I am happy to say, I am happy to report that I am not an expert, nothing of the sort, an expert I am in fields that are different, but in this I am not. I have watched a thousand or more movies, all shapes, all sizes and in many playhouses, in some that were called fleapits, then there were some nickelodeons, there were movie houses, playhouses and there were a Cineplex or two, often holding on the cinefex when going. Yes, I visited cinema’s from large to small, from Lantaren to Venster, from the original Cinerama where I saw the Cinerama edition of 2001, I have seen many places, yet I am not an expert, perhaps as close as one can get, yet I too was befuddled when Afua Hirsch (at https://www.theguardian.com/commentisfree/2019/nov/06/oscard-ban-nollywood-film-lionheart-oscarssowhite-nigerian-film) alerted me to a wicked situation. In Nollywood, where the Holly and Bolly are not found a movie was released. The movie Lionheart is using English; you know the version of American that was heard before July 4th, 1776. These American are sore winners are they not? she used the headline ‘An Oscars ban for a Nigerian film shows the Academy still doesn’t get it on race‘ to alert us to the situation.
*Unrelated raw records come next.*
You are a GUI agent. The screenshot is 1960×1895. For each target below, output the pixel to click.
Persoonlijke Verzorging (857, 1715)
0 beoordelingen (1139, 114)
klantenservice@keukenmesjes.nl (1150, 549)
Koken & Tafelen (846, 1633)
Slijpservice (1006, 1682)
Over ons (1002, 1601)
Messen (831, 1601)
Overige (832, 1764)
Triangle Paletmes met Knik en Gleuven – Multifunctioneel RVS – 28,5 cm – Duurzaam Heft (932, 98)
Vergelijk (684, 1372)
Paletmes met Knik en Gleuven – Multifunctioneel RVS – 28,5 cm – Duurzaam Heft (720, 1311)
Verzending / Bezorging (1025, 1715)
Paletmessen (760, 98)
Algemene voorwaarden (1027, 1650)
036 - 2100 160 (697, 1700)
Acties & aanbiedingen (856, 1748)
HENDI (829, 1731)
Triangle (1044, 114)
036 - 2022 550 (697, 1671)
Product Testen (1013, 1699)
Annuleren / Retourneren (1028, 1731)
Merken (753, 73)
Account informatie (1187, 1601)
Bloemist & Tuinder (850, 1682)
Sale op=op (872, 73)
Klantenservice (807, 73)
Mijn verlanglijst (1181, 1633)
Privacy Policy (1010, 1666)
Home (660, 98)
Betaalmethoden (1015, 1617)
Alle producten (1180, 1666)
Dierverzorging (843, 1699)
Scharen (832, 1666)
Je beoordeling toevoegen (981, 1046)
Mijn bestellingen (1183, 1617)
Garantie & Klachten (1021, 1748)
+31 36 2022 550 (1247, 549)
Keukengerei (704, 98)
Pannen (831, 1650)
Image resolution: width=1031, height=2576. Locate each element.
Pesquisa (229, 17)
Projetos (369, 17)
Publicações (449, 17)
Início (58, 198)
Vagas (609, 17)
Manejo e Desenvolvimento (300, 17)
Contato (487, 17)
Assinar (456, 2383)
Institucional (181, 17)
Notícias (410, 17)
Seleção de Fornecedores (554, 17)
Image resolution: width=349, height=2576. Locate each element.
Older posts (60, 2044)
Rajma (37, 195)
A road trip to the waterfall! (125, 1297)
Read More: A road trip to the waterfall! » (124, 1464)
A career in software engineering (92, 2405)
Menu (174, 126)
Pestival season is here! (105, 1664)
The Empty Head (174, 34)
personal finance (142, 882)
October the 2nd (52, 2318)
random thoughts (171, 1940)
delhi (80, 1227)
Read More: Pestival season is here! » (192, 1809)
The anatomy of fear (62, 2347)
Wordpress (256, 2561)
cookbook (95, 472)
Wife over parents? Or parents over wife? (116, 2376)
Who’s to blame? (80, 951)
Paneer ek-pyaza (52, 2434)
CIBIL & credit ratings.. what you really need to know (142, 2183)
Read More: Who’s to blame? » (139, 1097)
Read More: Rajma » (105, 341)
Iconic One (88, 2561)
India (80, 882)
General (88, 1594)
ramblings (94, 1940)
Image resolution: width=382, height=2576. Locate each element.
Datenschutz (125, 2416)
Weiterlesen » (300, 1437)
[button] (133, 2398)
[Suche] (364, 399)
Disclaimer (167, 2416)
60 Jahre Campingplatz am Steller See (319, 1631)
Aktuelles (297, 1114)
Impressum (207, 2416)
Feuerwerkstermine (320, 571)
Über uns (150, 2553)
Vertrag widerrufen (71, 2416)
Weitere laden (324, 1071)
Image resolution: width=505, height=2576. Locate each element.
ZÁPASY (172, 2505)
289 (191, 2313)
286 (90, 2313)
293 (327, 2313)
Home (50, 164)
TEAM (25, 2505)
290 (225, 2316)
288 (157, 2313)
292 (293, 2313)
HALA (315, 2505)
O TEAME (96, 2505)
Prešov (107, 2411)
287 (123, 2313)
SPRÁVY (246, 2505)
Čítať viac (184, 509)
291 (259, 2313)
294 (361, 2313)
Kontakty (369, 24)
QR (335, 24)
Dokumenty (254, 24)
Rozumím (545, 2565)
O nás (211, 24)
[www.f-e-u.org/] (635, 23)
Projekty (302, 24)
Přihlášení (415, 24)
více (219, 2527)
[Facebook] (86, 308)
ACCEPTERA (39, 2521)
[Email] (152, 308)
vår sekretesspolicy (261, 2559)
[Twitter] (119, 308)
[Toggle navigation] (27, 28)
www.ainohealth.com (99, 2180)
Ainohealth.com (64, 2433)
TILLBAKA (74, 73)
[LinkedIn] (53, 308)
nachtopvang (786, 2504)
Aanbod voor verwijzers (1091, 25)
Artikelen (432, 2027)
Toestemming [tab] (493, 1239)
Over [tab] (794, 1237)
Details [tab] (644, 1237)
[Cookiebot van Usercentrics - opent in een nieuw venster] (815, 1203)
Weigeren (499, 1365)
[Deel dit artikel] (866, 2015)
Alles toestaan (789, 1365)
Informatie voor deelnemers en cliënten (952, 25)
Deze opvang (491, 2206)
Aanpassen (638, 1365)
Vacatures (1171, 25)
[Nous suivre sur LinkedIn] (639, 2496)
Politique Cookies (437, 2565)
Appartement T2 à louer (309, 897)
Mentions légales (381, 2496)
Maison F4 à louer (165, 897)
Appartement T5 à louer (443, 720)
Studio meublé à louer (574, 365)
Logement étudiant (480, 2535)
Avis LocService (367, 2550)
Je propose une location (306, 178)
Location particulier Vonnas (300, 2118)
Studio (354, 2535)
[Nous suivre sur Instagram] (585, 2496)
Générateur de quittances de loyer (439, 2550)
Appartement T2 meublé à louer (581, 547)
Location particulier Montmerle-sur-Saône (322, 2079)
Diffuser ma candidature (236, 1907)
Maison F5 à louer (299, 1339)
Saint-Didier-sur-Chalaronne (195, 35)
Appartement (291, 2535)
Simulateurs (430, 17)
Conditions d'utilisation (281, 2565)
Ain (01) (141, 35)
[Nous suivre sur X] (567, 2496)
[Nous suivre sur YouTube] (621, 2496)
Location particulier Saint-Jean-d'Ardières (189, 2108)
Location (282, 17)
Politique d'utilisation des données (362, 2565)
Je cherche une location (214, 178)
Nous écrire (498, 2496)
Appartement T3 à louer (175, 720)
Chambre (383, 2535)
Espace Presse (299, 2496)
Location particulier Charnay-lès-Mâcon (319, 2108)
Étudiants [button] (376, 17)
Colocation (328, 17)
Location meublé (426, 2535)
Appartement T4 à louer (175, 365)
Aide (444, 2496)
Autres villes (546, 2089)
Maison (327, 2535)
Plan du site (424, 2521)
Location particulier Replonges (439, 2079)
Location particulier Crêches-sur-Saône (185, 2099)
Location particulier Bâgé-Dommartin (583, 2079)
Afua got me with one little part of her article: “Directed by and starring the Nollywood titan Genevieve Nnaji, it is a captivating look at family, class, sexism, politics and the texture of life in the Niger delta. It’s both very Nigerian and very relatable for audiences who know nothing about Nigeria” it was not the only part, but that part made me curious of the movie, Nigeria, a place famous for princes and princesses that have access to millions, and they are willing to share it if you can just hand over your bank details. However there is plenty of goods coming from Nigeria, movies was new to me (as far as I know), So when I was informed that “Yet Lionheart has just been disqualified because there is too much English in it” I woke up fast. Now we do know that the US is not really that literate, so for them The Queen’s English might be as far from Yankie Doodle Dandy as Spanish is and they have to make such waves to understand that, that the movie Lionheart “does feature the Igbo language, which millions of people in eastern Nigeria speak“, OK that was new to me, Well I knew that people in Nigeria had their own speak, i just (until now) did not know it was called Igbo. So it has two foreign languages for Americans. So when we see “And this legacy of empire, even though they were once part of it, is what some American institutions don’t seem able to comprehend” we get part of the fix, which is alarming for the movie maker of Lionheart, well, at least it will have a bigger chance at the Bafta this year, so it seems that Lionheart will “the American Academy expects films competing in its “international feature film” category to emphatically not be in English” no matter how much Queens English is in the movie. It does define the term #OscarsSoWhite in a bitter new definition; will the people like Helen Mirren and Simon Pegg unite making that concept into a comedy? Perhaps with Tom Cruise as the director trying to skate on both sides of the fence?
Let’s face it, Simon Pegg can make Paul an American (someone whispered to me that Tom Cruise played Paul in the movie bearing his character name), in that case Nolly can be an American too.
Yet in all seriousness
The quote “The American film establishment is clearly struggling to grasp the basic idea that there are Africans who speak English. Viewers get this: Nollywood box office revenues increased by 36% last year” is a decently first milestone in recognising that American standards are nothing to talk home about, In a stage where American values are given to the Oscars, yet for most movies America is merely 25% to a third of the revenue for most American movies whilst the rest comes from the larger screens all outside of the USA, the overly (or is that overtly) standard is set outside of a beach of values we need to consider movies to be in? I believe that Hollywood needs to reconsider its values, before Nolly and Bolly take Holly for a ride in a convertible and show her exactly where things are at.
It sounds foreboding, but it is not, in this age where games are taking the front of where movies are, the idea that Holly takes a bow and takes the list of settings where the grey areas are addressed. The idea that Hollywood has grey areas is just beyond believe, I mean what would we call Alien? A British, Non-American documentary of Space Exploration? I mean, let’s get real here. The games industry is about to dwarf movies in a major way, it is time for the people en mass to get on board and let’s face it, there is no saying how this goes in the future, so Nollywood could be a presence in gaming soon enough.
So today I am happy that I learned something today, Afua Hirsch taught me that Oscars are not a measurement we should be proud of, perhaps it is the year where stars and viewers decide that Bafta is the way to go when it comes to Cinematographical awards, so to all the Nollies in Wood, Welcome to the Bafta’s (well at least Lionheart).